3. Appellee filed a motion on January 12, 2010, requesting that we permit her to supplement the record. Appellant filed a similar motion on January 26, 2010. However, neither party provided any legal authority to support these requests to supplement the record. Rule 5A:20(e) (requiring the parties to supply this Court with legal authority for their positions); see Woodfin v. Commonwealth, 236 Va. 89, 98, 372 S.E.2d 377, 382 (1988) (noting that generally appellate courts "are limited to the appellate record" and "are not permitted to supplement the record by referring to [other evidence] not made a part" of the original record); but see Rountree v. Rountree, 200 Va. 57, 62-64, 104 S.E.2d 42, 47-48 (1958) (noting that under certain circumstances, some "extrinsic evidence" can be considered by an appellate court based on the particular evidence and the particular issue involved). In addition, as an appellate court, this Court cannot act as the factfinder in this case and, as such, cannot properly be the factfinder with regard to the factual representations that appellant and appellee now want to incorporate into this record. See Woodfin, 236 Va. at 98, 372 S.E.2d at 382. For these reasons, and because the continual progression of other litigation between these parties, which is not now before this Court, could result in constant requests to supplement this record ad infinitum, we deny both parties' motions to supplement the record.
4. At the time appellant filed this petition, appellee lived in Vermont, where the parties had previously lived together, and appellant and I.M.J. lived in Virginia.
5. After oral argument in this case, on December 18, 2009, the Court ordered the parties to brief the issue of mootness, based on information provided during the argument. After reviewing those briefs and the record in this case, we find that mootness does not prevent consideration of this appeal.
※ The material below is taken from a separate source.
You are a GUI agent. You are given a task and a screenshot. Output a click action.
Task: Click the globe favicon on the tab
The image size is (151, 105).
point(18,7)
In her supplemental brief on mootness, appellee raised a new argument based on the fugitive disentitlement doctrine — an argument that she had failed to mention previously and which this Court's order had not given her leave to raise. In response, appellant filed a motion on January 26, 2010, requesting permission to file an additional supplement brief to address the fugitive disentitlement doctrine issue raised by appellee. We hereby grant appellant's motion, and we have reviewed and considered the additional supplemental brief that appellant filed.

We find that the fugitive disentitlement doctrine was not raised as an argument at trial, and, therefore, it was not preserved for appeal. Rule 5A:18. While the circumstances upon which appellee bases her argument for application of this doctrine occurred while this appeal was pending, appellee did not ask for leave from this Court to present argument in her supplemental brief that the fugitive disentitlement doctrine applies here. Furthermore, appellee's supplemental brief was filed pursuant to an order of this Court that requested briefing only on mootness. Therefore, we find appellee's argument on the fugitive disentitlement doctrine is not properly before this Court, and, thus, we decline appellee's invitation to address the fugitive disentitlement doctrine's application to the facts in this case.

6. The trial court addressed the substance of appellant's arguments, rather than applying the law of the case doctrine, even though appellee noted in her brief to that court that the law of the case doctrine applied here, pursuant to Miller-Jenkins II, and the trial court acknowledged that these issues had been resolved by previous appeals. Despite this approach by the trial court, we specifically base our ruling only on the law of the case doctrine, following the instructions of the Supreme Court in Miller-Jenkins II.
7. Similarly, appellant did not preserve her right to argue based on the PKPA, the DOMA, and the MAA in Miller-Jenkins II because she failed to properly note her appeal of Miller-Jenkins I to the Supreme Court of Virginia. Miller-Jenkins II, 276 Va. at 24, 661 S.E.2d at 825.